L’arrivée au pouvoir du président Obama, en 2009, auréolé de son Prix Nobel de la Paix, laissait présager la fin de l’utilisation des drones. Or, dès sa première semaine à la Maison-Blanche, le nouveau président a autorisé une frappe de drone contre un «combattant ennemi» dans une maison au Pakistan, dans laquelle se trouvait notamment un bébé de 2 ans, qui est mort dans l’explosion.
« Extrêmement vague »
En entrevue avec La Presse, Noureen Shah, directrice du Projet pour le contreterrorisme et les droits de la personne à l’Institut des droits de l’homme de l’Université Columbia, à New York, dit avoir été surprise par le langage utilisé dans certains médias concernant l’usage des drones.
La définition des cibles potentielles est extrêmement vague. Essentiellement, la Maison-Blanche et la CIA disent: Faites-nous confiance. Venant d’Obama, qui s’est présenté comme le candidat antiguerre, c’est préoccupant.
Mme Shah note que l’administration Obama semble s’être laissé séduire par la simplicité et la flexibilité des drones.
C’est une méthode attrayante, qui ne demande pas l’envoi de soldats au sol et qui ne coûte pas cher. Seulement, on sait que les attaques des drones tuent des civils innocents et des enfants (les bombardements massifs aussi). Au lieu de réclamer des enquêtes, l’administration Obama choisit de garder les informations pour elle. Ça donne l’impression qu’ils craignent la transparence.

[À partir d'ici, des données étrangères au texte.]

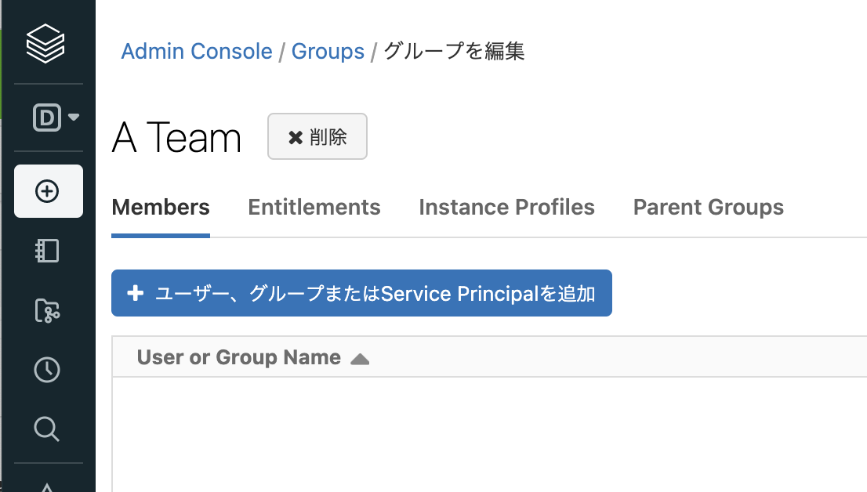Image resolution: width=867 pixels, height=492 pixels.
Task: Click the Create plus icon in the sidebar
Action: pyautogui.click(x=48, y=191)
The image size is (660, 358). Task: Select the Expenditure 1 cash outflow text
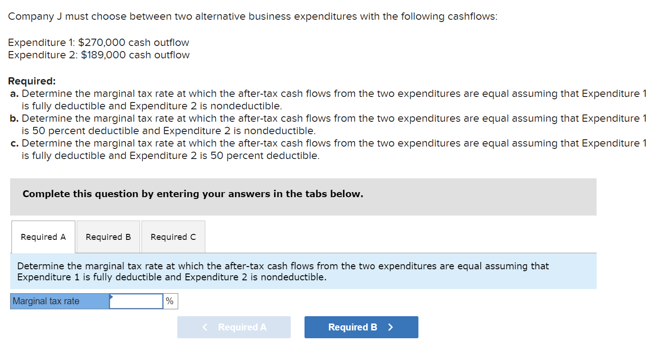click(x=98, y=42)
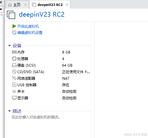Select the display (显示器) monitor icon
The width and height of the screenshot is (148, 138).
tap(14, 98)
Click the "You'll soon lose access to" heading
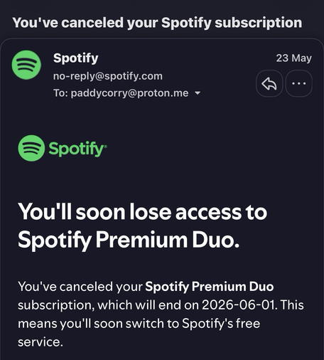The height and width of the screenshot is (360, 324). point(143,212)
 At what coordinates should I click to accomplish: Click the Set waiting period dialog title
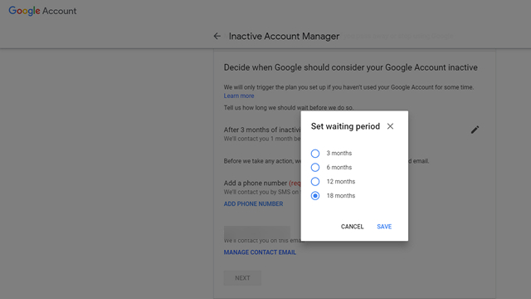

Comment un drone passe à l’attaque en cinq étapes
1. Des pilotes postés dans une base de l’US Air Force, souvent celle de Creech, dans le désert du Nevada, observent durant des semaines des cibles dans des villages en Afghanistan ou au Pakistan, au moyen d’un drone Reaper.
2. Les pilotes en viennent parfois à bien connaître les cibles qu’ils observent. «Je les vois avec leur femme, leurs enfants, aller au travail, etc.», a dit un pilote au New York Times, l’an dernier.
3. Les pilotes reçoivent éventuellement l’ordre de tuer la cible (souvent lorsque ses proches ne sont pas présents).
4. Les drones décollent et atterrissent à des bases locales en Afghanistan et en Arabie saoudite, notamment.
5. L’US Air Force compte 1300 pilotes de drone, postés dans 13 bases aux États-Unis. La CIA a aussi un programme de drones, dont peu de détails sont connus.
Comment cela se passe à des milliers de kilomètre de la cible
Le Prix Nobel de la Paix 2009 : « Je suis vraiment bon pour tuer des gens ».
Dans un ouvrage paru ce mois, les journalistes Mark Halperin et John Heilemann rendent compte de la campagne électorale présidentielle de 2012 aux États-Unis opposant Mitt Romney et Barack Obama.
Très bien introduits dans les deux équipes, ils rapportent les propos des deux candidats. Selon eux, le président Obama aime à plaisanter avec ses collaborateurs des assassinats qu’il ordonne par drone.
Il aurait ainsi déclaré : « Je suis vraiment bon pour tuer des gens ».
La Maison-Blanche a décliné tout commentaire, le porte-parole se contentant d’indiquer que le président déteste les fuites. Durant sa présidence, le Prix Nobel de la Paix aurait fait ainsi assassiner entre 2 000 et 3 000 personnes.